"It's what you do as a child, and actors just never stop," the Tennessee native protests. "And I'm not that articulate as an adult. I didn't have that great of an education and I wasn't very good in school, so to be able to speak the words of Friel, or Shakespeare, or O'Neill and sound incredibly articulate for a couple of hours is a great turn-on to me."
Indeed, Jones was attracted to the production, which opened Thursday night to strong reviews, by the language of Friel's play, which is, in fact, four monologues performed in succession by three actors (Jones, Ralph Fiennes and Ian McDiarmid). It's the tragic story of a traveling faith healer (Fiennes), who seems alternately genius and pathetic; his long-suffering and tortured wife (Jones), and his promoter, as played by a charmingly shameless McDiarmid. "I don't think I've ever worked on anything where the writing is so relentlessly gorgeous," Jones says. "The musicality of it is so strong that it was remarkably easy to learn, given its depth and intensity."

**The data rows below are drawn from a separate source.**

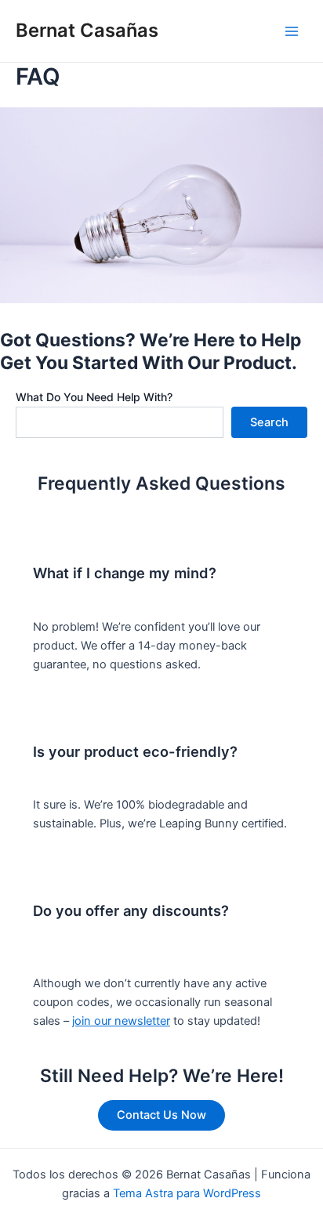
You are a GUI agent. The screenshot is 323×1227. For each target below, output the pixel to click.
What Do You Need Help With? (94, 397)
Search (269, 422)
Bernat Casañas (87, 30)
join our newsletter (121, 1021)
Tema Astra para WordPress (187, 1193)
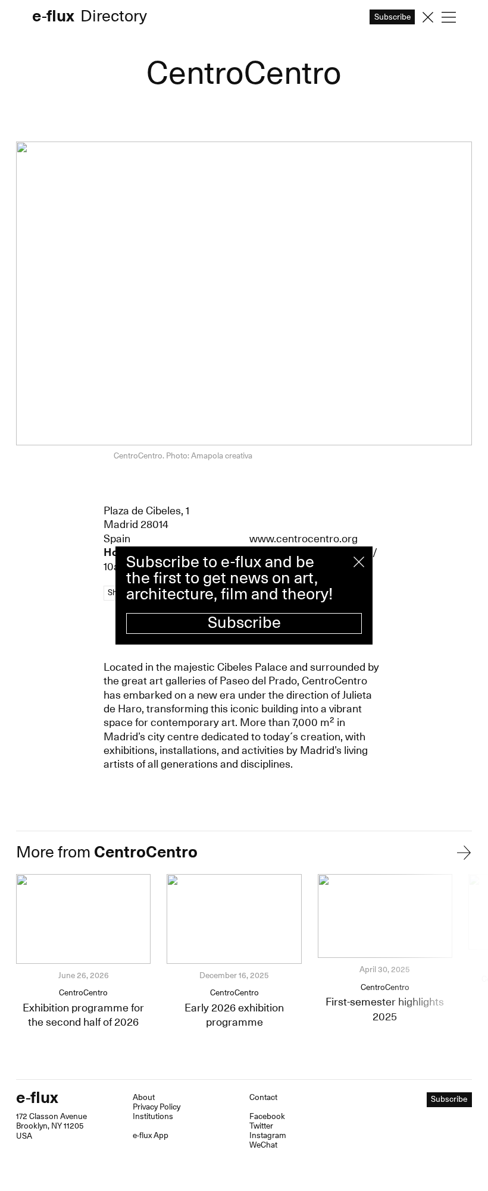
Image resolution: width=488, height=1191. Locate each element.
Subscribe (244, 623)
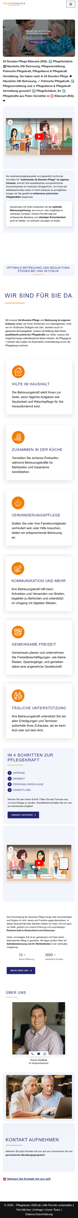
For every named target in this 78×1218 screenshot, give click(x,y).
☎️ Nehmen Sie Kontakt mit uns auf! (27, 1178)
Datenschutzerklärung (39, 1214)
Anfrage (38, 1209)
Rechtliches (23, 1209)
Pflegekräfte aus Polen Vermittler (29, 250)
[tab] (30, 250)
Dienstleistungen (19, 255)
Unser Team (52, 1209)
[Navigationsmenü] (70, 4)
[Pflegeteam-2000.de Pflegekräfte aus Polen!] (14, 4)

The actors didn't rehearse together, although Fiennes and McDiarmid had a head start on their parts since they starred in the Dublin production at the Gate Theater. "The other actors built up this pathological hatred of [group rehearsals] because to watch the others, even once, is kind of agony, because it's hearing a rebuttal of what the characters have created for themselves," she explains. "It's so funny — I did a photo session with the boys and had dinner with Ralph, and so I'm building literally on that thin of a foundation of them. I'm just by myself with Mr. Friel and the memory of these two men."